Девчонка почтительно кивала, Тонкий навострил уши. То, что оперативники всю ночь носились по гостинице, как зайцы, согласитесь, не новость. Он бы тоже носился, если бы у него были такие полномочия. Опрос свидетелей, опись-протокол, все дела. Волновало другое. Тонкий прикинулся валенком и заговорчески спросил:
– А говорят-то что?
– Ничего не говорят, – вздохнула Светка. Еще бы! Тонкий немного знал оперативников, эти, пожалуй, скажут! А Светка продолжила: – Но мне удалось узнать…
– Что?
– Что думают на Леночку.
– На нее? – Серега выглянул из-за Сашкиного плеча и уставился на Светку, наверное, не менее круглыми глазами, чем Тонкий. Его было можно понять. По крайней мере, Сашке в голову еще не приходило как-то связать кражу и Леночку. А может, зря?
– Ну сами подумайте. – Светка развернулась к очереди спиной, к ребятам лицом и пятилась всякий раз, когда очередь продвигалась хоть на полшага. – Подумайте, в лифте застрял кто? И что бы делал вор в форме монтера, если бы она там не застряла? Или вы думаете, что он действовал экспромтом? Он, наверное, телепат: шел мимо гостиницы, а тут: хопа! Поймал волну, узнал, что в лифте застряли, дай, думает, ограблю музей, переодевшись монтером! Так, что ли? – Светка торжествующе смотрела на ребят, ожидая
– Лифт могли специально испортить, – предположил Серега. – А там кого бог пошлет, тот и застрянет в нужное время.
– То есть его не просто испортили, а снабдили таймером? – ехидно спросила Светка. – А что?

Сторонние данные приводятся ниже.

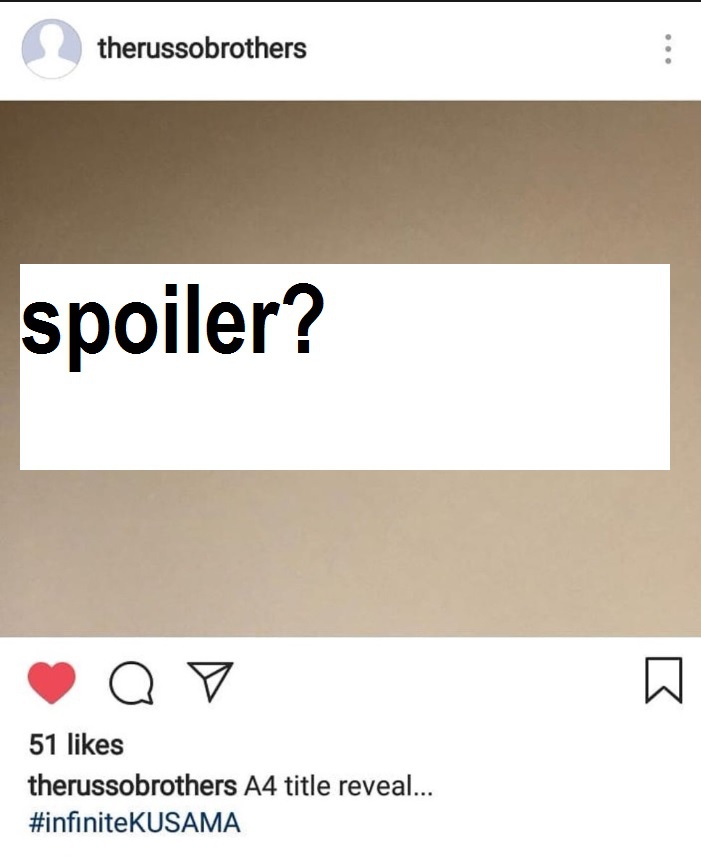The height and width of the screenshot is (857, 701).
Task: Click the 'A4 title reveal...' caption text
Action: (338, 786)
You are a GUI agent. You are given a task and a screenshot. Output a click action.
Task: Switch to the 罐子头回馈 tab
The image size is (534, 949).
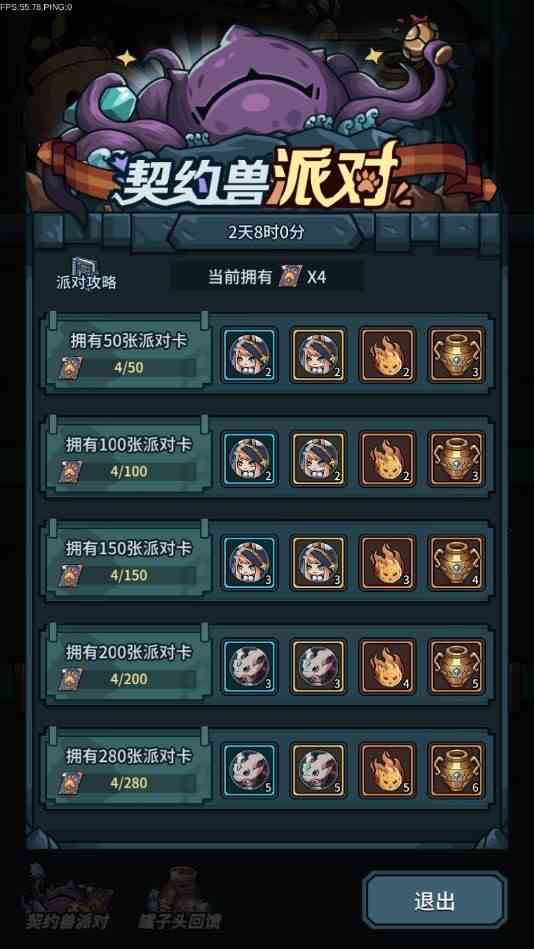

Нормальный современный подход. – Она уже вовсю глумилась и хихикала, а ее собеседница между тем подкинула светлую мысль:
– Народ, а электричество не мигало ли? Может, все гораздо проще?
Мысль была настолько свежа, что зависли все на добрых несколько секунд, пока не вспомнили очевидную вещь:
– Не! Мы же в комнате были. И свет уже горел электрический, ночь же была почти. Я бы заметил. – Тонкий вздохнул: не вышло. Хорошая была мысль.
– Ну хорошо, – не сдавался Серега, – а как насчет лампочек? Слышала, когда произошло ограбление?
– Когда раздался взрыв, – подхватила Светка. – Елкой ослепили камеру….
– А лифт застрял часом позже! – торжествующе заметил Серега. – Как это объясняют?
Светка вздохнула, сделала шаг назад, подвинув очередь, и посмотрела на Серегу как на дебила:
– Именно, Серый! Именно! Прежде чем передать наворованное сообщнику, это наворованное надо украсть.
– Не понял?
А Тонкий, кажется, понял. По-светкиному выходило ясно как день и вообще-то логично.
Леночка – воспитатель группы и в гостинице пребывает денно и нощно. Охрана и персонал ее знают, и никто не удивится, если ей, например, вздумается, нарядить елку лампочками с мощностью прожекторов, заглянуть в комнаты к художникам, пока их самих на месте нет… А что? Она воспитатель, это ее работа. И петарды подкинуть Лехе и Семену могла она. Взяла у дежурного ключик, наплела: «Здесь дети будут жить, хочу проверить, все ли в порядке», – да положила петарды куда надо. И кстати, когда раздался взрыв, на улицу она спустилась ой не сразу, гораздо позже остальных… Правильно. Потому что была в музее. Грабанула музей под шумок, потихоньку перетаскала фигурки в диван, стоящий в лифте. Диван большой, туда засунуть можно если не полмузея, но содержимое двух-трех витрин влезет точно. Сложила и ушла. Через часик, когда подрывников поймали, связалась с Монтером и «застряла» в лифте. Вор перехватил настоящего монтера, вошел в лифт, предварительно выгнав свидетелей, сложил награбленное в ящик…
Светка объясняла это все наивному Сереге, а очередь двигалась. Светка тоже двигалась, пятясь, толкая локтем поднос, задевая каблуками впереди стоящего. А очередь не резиновая, и так, рассказывая, Светка, в конце концов, допятилась до стеллажа с тарелками. Дальше рассказывать?
Быстрее всех среагировала Светкина собеседница: она успела перехватить в воздухе первые две тарелки. Третью схватил Тонкий, но она шустро выскользнула и оказалась под ногами. Спасибо, что не на голове, и еще спасибо от Толстого. Как всякое домашнее животное, он точно знал: если еда оказывается на полу, то она переходит в его полное распоряжение.